*Activity*: Go through the records, and copy each line in which the string "preview" is present.
══ Given data
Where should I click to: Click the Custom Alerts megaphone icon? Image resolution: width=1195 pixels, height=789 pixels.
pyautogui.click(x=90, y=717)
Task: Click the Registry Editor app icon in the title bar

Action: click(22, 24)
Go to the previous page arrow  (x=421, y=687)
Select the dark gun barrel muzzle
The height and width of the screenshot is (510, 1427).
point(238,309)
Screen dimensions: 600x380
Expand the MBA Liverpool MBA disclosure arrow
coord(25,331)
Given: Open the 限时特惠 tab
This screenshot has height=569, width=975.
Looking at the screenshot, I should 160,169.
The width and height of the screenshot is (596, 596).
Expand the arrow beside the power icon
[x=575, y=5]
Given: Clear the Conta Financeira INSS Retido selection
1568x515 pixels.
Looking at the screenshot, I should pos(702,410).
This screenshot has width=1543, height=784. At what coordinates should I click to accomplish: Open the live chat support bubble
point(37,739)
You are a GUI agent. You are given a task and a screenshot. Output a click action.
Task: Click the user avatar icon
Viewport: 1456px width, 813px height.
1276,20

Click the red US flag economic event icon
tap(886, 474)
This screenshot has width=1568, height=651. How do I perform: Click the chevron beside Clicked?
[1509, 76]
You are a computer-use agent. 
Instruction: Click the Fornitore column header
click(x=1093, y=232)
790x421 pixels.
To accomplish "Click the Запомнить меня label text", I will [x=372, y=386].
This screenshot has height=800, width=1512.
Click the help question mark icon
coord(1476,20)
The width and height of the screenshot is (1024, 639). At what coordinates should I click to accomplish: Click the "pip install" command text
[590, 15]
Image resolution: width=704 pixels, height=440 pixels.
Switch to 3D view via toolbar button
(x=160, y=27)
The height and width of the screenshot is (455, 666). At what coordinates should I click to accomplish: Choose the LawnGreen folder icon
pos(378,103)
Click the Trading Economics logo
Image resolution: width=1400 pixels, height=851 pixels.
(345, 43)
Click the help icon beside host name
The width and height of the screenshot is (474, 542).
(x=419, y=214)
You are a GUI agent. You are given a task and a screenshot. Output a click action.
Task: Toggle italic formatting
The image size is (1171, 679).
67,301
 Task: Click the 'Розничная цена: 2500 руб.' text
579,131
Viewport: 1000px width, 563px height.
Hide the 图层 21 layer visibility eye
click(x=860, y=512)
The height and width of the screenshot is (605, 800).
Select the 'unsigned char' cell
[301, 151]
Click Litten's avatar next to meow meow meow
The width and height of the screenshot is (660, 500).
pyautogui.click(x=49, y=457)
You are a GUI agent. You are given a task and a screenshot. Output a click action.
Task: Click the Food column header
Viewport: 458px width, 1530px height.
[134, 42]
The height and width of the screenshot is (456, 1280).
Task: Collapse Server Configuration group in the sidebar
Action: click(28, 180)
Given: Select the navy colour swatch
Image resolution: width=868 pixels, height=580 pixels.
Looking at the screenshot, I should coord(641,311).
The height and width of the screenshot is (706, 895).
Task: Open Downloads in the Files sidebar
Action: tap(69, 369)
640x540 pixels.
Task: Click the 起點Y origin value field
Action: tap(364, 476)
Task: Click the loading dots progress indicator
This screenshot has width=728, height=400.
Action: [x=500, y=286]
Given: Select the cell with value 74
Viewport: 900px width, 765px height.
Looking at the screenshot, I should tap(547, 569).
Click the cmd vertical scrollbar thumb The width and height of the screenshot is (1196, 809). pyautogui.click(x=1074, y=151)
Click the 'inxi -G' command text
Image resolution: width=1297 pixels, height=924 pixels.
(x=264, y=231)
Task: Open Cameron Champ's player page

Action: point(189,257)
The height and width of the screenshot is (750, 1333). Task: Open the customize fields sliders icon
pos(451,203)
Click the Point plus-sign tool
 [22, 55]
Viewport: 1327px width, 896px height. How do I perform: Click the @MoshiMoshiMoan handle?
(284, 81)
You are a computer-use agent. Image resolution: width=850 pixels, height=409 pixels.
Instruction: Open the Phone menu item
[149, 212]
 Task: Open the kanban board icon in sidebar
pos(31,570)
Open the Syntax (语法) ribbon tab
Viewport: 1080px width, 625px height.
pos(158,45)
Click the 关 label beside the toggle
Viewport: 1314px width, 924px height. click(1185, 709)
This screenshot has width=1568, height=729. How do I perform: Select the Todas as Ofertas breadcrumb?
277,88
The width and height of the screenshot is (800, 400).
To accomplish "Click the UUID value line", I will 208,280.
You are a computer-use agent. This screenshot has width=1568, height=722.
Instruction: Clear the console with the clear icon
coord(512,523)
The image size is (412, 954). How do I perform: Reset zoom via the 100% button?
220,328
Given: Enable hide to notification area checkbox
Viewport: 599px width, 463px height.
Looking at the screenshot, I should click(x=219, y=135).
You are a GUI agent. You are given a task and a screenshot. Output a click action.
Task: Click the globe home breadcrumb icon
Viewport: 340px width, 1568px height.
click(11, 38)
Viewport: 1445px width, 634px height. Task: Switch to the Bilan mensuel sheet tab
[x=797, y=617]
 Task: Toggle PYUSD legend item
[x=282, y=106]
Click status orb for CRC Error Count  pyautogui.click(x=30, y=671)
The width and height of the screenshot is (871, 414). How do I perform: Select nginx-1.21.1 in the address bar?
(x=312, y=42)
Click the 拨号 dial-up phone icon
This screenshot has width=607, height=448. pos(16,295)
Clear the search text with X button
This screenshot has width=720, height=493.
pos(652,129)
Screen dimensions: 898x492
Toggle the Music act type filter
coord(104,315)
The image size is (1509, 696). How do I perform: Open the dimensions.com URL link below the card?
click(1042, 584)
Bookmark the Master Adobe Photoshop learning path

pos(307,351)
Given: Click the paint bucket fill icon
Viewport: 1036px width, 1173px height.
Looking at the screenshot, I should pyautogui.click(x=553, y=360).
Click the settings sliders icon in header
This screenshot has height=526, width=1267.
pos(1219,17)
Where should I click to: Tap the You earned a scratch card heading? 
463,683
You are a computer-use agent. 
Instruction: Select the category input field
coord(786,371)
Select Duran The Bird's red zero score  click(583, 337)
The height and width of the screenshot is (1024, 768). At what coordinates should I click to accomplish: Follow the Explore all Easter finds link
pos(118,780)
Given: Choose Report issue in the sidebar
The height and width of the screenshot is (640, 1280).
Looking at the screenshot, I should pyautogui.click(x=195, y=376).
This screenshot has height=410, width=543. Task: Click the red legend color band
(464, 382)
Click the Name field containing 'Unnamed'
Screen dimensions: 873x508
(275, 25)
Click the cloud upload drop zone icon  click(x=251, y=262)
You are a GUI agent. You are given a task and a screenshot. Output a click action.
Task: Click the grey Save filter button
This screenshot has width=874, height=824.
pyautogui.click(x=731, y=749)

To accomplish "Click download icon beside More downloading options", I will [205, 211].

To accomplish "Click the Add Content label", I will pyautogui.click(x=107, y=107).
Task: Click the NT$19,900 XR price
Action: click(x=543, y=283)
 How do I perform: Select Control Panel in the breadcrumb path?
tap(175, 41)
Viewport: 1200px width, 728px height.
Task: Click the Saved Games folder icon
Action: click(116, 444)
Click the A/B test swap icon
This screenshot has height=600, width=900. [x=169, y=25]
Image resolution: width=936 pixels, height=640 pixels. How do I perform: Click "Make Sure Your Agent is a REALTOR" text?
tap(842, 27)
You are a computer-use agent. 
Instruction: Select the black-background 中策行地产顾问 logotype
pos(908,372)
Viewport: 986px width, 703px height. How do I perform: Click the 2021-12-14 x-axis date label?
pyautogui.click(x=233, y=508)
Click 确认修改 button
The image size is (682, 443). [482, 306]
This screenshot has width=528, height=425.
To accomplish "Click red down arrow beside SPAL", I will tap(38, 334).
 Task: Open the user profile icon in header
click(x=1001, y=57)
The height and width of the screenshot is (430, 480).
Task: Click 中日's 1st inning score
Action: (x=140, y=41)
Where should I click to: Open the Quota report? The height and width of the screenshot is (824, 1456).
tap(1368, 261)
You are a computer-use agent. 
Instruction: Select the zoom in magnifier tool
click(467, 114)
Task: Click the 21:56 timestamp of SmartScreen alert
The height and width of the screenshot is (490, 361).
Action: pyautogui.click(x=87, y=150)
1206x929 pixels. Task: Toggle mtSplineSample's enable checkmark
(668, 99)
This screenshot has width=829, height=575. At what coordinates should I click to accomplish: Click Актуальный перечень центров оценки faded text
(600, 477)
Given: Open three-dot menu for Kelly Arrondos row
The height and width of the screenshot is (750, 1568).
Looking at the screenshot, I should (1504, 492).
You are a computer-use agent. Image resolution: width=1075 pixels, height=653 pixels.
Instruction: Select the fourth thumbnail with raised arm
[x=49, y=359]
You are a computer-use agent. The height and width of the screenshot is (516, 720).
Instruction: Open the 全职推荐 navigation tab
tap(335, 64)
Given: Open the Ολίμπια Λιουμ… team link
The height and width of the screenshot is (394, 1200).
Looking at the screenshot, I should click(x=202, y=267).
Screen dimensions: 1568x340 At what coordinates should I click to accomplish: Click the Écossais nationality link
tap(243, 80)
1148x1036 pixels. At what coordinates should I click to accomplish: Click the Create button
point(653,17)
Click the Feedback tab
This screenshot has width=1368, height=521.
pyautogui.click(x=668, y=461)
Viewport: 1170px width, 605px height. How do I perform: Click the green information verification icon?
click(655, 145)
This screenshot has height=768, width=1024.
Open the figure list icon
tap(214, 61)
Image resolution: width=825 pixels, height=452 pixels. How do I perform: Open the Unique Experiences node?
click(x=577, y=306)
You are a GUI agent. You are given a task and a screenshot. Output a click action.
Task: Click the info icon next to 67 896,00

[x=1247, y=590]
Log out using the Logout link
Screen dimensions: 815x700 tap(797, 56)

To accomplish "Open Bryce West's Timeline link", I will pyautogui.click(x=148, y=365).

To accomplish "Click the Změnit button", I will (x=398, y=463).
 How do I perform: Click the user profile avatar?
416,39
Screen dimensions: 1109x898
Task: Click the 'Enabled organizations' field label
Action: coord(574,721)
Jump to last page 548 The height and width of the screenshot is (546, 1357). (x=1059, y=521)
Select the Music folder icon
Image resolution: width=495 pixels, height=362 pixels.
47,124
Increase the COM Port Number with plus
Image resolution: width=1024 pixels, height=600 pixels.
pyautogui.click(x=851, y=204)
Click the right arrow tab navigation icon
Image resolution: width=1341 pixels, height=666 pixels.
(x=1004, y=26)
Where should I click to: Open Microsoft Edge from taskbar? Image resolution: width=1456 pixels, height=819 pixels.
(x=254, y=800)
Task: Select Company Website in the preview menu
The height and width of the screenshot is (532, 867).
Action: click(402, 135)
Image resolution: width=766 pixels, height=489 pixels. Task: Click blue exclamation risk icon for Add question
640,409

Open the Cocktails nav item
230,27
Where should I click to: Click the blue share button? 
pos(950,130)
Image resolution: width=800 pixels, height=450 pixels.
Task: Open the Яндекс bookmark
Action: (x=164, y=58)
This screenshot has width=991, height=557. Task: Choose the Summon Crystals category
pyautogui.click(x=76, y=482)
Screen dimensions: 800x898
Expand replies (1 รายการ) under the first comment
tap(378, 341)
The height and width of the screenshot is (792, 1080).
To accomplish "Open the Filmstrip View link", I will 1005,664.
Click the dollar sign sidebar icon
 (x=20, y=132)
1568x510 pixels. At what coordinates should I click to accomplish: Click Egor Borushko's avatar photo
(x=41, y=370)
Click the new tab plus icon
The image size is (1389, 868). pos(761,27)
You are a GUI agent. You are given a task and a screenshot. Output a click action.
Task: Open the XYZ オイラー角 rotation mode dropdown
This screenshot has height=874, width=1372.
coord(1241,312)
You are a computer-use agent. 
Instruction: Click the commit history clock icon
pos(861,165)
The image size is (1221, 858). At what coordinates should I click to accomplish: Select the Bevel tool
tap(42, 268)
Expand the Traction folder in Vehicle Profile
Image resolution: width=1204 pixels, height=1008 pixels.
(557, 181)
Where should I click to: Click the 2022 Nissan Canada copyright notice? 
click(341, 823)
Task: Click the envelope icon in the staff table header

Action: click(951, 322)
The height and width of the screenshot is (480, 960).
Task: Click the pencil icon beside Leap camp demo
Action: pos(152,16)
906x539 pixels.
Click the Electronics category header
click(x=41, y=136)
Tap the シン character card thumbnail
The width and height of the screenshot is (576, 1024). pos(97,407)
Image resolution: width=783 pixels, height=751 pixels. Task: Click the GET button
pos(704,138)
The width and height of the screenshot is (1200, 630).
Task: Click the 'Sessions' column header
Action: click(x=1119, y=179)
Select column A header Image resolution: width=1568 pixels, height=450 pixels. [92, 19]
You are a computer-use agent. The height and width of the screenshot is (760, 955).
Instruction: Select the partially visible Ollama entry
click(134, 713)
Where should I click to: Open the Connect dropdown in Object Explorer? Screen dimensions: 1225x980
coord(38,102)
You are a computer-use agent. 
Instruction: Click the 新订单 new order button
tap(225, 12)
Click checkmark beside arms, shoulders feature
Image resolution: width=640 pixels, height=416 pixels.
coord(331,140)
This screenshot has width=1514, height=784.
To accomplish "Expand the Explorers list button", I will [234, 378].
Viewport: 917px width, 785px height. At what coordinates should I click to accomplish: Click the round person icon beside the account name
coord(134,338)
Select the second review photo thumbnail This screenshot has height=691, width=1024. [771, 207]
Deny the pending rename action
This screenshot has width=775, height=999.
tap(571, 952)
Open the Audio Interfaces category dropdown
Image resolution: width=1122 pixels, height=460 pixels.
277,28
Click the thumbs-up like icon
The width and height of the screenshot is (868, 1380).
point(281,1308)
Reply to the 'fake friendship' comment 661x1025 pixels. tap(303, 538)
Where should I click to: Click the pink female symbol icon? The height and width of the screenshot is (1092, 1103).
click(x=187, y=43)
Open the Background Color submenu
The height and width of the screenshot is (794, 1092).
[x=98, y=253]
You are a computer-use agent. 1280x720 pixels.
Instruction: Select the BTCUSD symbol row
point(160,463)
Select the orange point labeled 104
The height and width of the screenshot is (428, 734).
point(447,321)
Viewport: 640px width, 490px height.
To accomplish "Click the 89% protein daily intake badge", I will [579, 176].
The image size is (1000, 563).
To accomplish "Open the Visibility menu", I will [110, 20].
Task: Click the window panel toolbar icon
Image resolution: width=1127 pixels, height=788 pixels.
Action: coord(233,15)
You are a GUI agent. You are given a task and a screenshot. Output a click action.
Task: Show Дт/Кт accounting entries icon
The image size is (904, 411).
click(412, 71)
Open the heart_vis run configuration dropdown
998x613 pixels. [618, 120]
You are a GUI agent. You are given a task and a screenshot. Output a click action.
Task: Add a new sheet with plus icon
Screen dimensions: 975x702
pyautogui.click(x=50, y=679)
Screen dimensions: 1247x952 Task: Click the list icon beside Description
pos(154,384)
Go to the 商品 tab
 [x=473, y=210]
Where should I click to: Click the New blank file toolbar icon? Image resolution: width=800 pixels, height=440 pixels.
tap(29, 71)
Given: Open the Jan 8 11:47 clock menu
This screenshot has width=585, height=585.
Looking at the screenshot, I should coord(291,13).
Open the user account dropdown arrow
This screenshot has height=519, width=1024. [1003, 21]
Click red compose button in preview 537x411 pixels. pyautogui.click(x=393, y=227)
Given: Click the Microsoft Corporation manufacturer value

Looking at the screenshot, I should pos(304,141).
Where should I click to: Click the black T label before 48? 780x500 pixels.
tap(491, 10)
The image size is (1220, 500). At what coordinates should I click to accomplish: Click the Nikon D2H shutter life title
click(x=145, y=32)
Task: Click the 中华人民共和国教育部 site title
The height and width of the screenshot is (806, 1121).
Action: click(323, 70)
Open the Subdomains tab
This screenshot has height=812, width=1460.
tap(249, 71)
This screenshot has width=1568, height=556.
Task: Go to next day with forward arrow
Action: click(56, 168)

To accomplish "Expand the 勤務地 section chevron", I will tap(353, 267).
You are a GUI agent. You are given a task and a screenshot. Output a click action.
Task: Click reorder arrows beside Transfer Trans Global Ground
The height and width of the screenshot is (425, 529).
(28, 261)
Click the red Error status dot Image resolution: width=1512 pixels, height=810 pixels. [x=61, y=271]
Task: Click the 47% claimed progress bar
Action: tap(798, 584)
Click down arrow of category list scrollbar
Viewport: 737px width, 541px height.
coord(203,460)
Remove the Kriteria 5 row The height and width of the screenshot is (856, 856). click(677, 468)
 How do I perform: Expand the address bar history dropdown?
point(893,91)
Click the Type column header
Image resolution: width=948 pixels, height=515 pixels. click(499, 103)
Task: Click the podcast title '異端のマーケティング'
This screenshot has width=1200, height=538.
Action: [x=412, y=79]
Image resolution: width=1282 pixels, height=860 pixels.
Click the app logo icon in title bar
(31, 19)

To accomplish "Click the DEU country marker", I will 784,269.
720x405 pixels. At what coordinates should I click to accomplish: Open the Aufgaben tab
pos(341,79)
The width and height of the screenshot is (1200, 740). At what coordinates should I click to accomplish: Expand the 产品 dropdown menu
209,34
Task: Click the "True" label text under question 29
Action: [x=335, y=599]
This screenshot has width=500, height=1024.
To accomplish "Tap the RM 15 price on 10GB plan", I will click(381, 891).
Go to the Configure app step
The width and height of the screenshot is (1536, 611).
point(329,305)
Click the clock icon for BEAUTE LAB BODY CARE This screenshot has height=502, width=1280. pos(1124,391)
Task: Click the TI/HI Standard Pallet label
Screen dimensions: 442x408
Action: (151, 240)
════
*Solution to this exercise*:
Task: Select Company Website in the preview menu
Click red compose button in preview 537x411 pixels. pyautogui.click(x=393, y=227)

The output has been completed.